La cinta de Scorsese posee una estructura fascinante. Como en Taxi driver, el guionista recurre por momentos a la narración en off, y el recorrido por la ciudad nocturna lo refiere así la voz afiebrada de Frank, del Servicio Médico de Urgencias. Es la crónica personalísima de tres noches violentas, claramente divididas entre sí por tener el paramédico en cada una de ellas, un compañero de ambulancia distinto. Por tener también su odisea en el West Side un fondo musical diferente, en consonancia con los estados de ánimo de los personajes y las atmósferas citadinas ųmúsica de Van Morrison y del grupo The Clash ("I'm so bored with the USA"), de Igor Stravinsky ("La consagración de la primavera") y de Burning Spear, estrella de reggae africano. Vidas al límite ensaya igualmente varias propuestas estilísticas, como la fotografía contrastada de Robert Richardson, con sus barridos vertiginosos, sus planos inclinados, y la trayectoria de una ambulancia con la cámara al frente, donde el espectador es, por un momento, dueño del único punto de vista. Por su parte, Frank Pierce efectúa paulatinamente el tránsito de la lucidez socarrona de quien lo ha visto todo, al alucine angustiado de quien descubre, bajo el efecto de la droga, un solo rostro femenino en varias personas al mismo tiempo.
En Vidas al límite hay excelentes momentos humorísticos. Es toda una revelación el personaje del paramédico negro, Marcus (Ving Rhames), quien de la mano de varios jóvenes rockeros invoca a Jesús y a todos los poderes celestiales, para revivir en una discoteca a un drogadicto. La escena remite a una "resurrección" similar en Tiempos violentos (Pulp fiction), de Quentin Tarantino. La propia película carbura así con adrenalina. Y hay en ella de todo: suicidas arrepentidos; cardiacos al por mayor; un vagabundo sicótico, muerto siempre de sed, que arremete a palos contra los parabrisas; un narcotraficante que alivia el estrés con drogas alucinógenas en su clínica llamada Oasis; y un negro genial de anteojos oscuros que custodia el ingreso a la sala de urgencias y cuya amenaza misteriosa y definitiva es la frase: "No me obligues a quitarme los lentes".
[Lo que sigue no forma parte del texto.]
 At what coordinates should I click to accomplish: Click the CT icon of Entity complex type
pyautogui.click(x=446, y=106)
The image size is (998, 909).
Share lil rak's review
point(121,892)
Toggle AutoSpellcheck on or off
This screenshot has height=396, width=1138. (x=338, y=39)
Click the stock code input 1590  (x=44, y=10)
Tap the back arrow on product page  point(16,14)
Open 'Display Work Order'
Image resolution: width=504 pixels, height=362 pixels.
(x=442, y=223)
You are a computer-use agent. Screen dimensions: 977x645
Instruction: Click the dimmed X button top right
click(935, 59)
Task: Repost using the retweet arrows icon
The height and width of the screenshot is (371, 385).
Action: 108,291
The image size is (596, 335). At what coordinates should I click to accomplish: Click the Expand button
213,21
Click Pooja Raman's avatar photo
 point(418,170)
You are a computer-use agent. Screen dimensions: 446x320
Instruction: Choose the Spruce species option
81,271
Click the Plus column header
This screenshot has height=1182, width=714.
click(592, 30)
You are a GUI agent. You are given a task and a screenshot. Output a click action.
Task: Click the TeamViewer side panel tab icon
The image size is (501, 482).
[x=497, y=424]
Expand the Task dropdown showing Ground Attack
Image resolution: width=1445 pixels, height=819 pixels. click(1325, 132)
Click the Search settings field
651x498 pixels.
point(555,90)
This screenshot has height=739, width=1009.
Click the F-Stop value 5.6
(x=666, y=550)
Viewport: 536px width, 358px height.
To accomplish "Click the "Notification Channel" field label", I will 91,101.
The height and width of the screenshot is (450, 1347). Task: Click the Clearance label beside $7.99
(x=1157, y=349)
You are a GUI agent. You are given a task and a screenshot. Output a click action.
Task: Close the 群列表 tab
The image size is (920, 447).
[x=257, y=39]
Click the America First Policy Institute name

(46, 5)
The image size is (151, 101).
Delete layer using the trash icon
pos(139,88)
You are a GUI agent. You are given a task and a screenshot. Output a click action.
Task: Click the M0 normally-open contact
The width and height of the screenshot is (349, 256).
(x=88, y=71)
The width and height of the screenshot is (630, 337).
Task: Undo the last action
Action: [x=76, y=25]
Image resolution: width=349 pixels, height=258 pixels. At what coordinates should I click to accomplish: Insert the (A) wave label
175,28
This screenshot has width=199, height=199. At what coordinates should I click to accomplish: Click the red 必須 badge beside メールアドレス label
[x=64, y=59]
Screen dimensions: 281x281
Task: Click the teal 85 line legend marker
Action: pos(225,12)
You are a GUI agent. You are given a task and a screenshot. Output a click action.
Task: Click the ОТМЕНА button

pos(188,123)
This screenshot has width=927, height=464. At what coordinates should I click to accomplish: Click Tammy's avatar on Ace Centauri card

Los temas de la culpa y la redención cristiana, recurrentes en la filmografía de Scorsese, desde Calles peligrosas hasta La última tentación de Cristo, siguen aquí presentes, pero pese a los delirios de Frank (un Nicolas Cage magnífico), y a sus súbitos arranques de violencia, el personaje no muestra el espíritu justiciero de un vigilante urbano; no es la reencarnación de Travis Bickle ni de modo alguno un esquizofrénico. No es tampoco un solitario. Uno de los aspectos interesantes del filme es justamente la descripción de su relación con sus compañeros de ambulancia, con el estupendo John Goodman, y sobre todo con Marcus, el seductor iluminado; también su curiosa historia romántica con Mary Burke (Patricia Arquette), una ex drogadicta, hija de uno de sus pacientes al límite de la muerte. La relación más intensa, sin embargo, la tiene Frank noche a noche con la ciudad entrañable y ajena ųese lugar que Scorsese presenta al límite de todo, tan cerca del colapso civilizatorio y del fin del mundo. Una película singular, excesiva, que muestra a un realizador en control absoluto de todos sus recursos y de su talento.